Goodnight Lab: A Scientific Parody.

Chris Ferrie.
Naperville, IL: Sourcebooks/Jabberwocky (Distributed in Canada by Raincoast Books), 2017.
32 pp., hardcover, $24.99.
ISBN 978-1-4926-5617-3.

Preschool-grade 2 / Ages 3-7.

Review by Meredith Cleversey.

*** /4



In the great green lab,
There was a laser
And a lab notebook
And a picture of—

Einstein with a stern look


In this reimagining of the picture book classic Goodnight Moon, a young scientist is ready to go home after a busy day of exploration.

      Goodnight Lab, by Chris Ferrie, is a scientific parody of Margaret Wise Brown's Goodnight Moon. As a scientist prepares to go home for the evening, she says goodbye to the tools and accessories in the laboratory where she's been working. A laser, spectrometer, and even a grumpy professor make an appearance as the girl winds down her day.
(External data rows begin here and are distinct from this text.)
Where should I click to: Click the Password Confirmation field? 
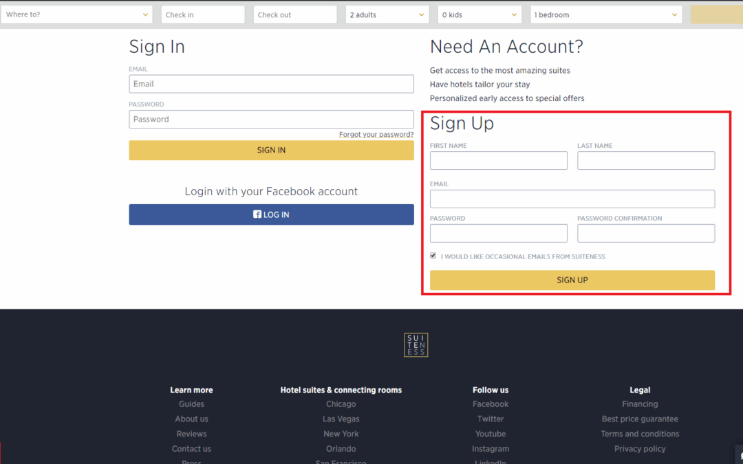click(x=646, y=234)
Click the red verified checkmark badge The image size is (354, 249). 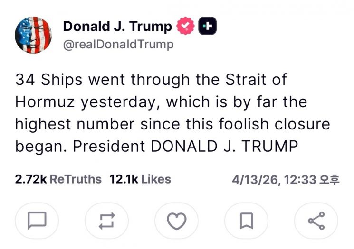point(184,27)
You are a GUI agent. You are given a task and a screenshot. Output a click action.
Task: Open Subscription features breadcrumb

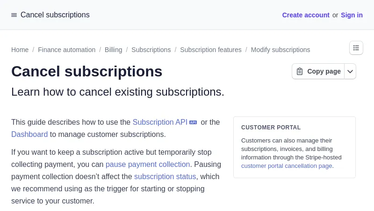point(211,50)
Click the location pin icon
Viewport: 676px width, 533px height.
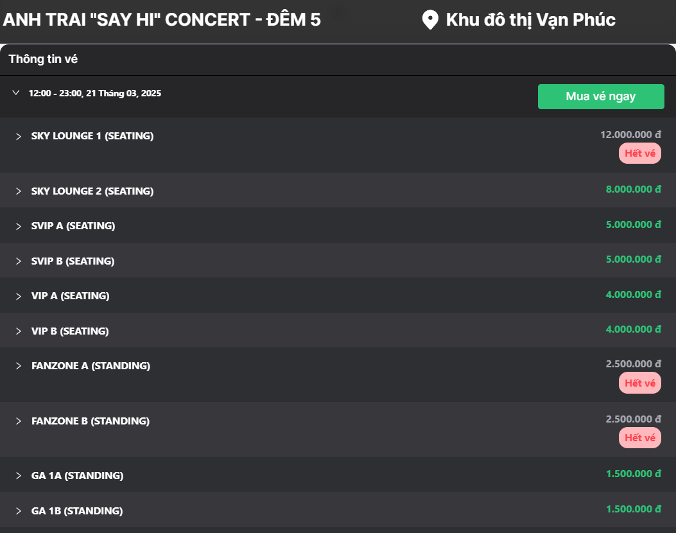(429, 20)
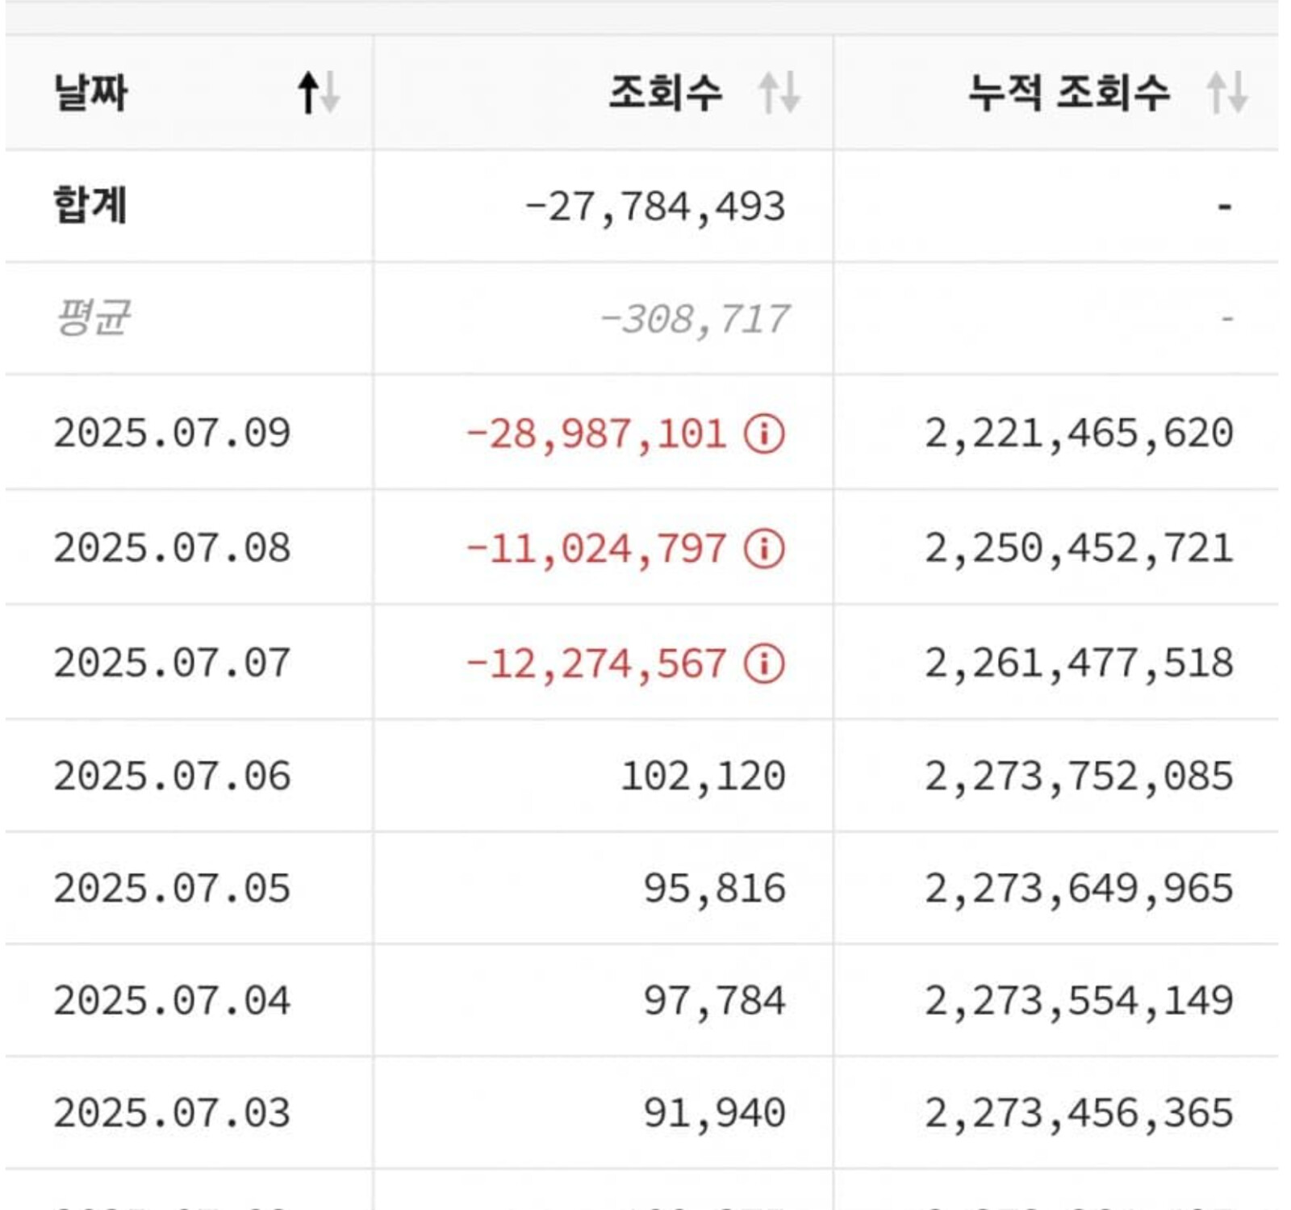Click the 누적 조회수 column header text
The height and width of the screenshot is (1210, 1291).
1068,93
Ferrie's love of science is obvious here, and this book (along with his “Baby University” series) shows his passion for introducing scientific topics to children. This rhyming story is clever in its concept, and young readers will enjoy the unique laboratory setting.

      Goodnight Lab follows the same colouring style as the original tale, using a green background with red and yellow accents, while also switching between pages of colour and black and white images. However, the book's bland, flat digital illustrations fail to capture the comfort and warmth of the original story. A small bunny's bedroom and a science lab are, of course, two very different settings. But, since the aim of a book like this is to show the welcoming nature of working in a lab, it would have been nice to see more effort put into creating rich and inviting illustrations to go along with the creative text.

      Goodnight Lab is a cute parody of a beloved children's book. While the uninteresting illustrations will likely keep this rendition from becoming a cherished classic of its own, it will still be a fun read for anyone interested in introducing science to a young audience.


Meredith Cleversey, a librarian in Cambridge, ON, loves to read, write, and live in a world of pure imagination.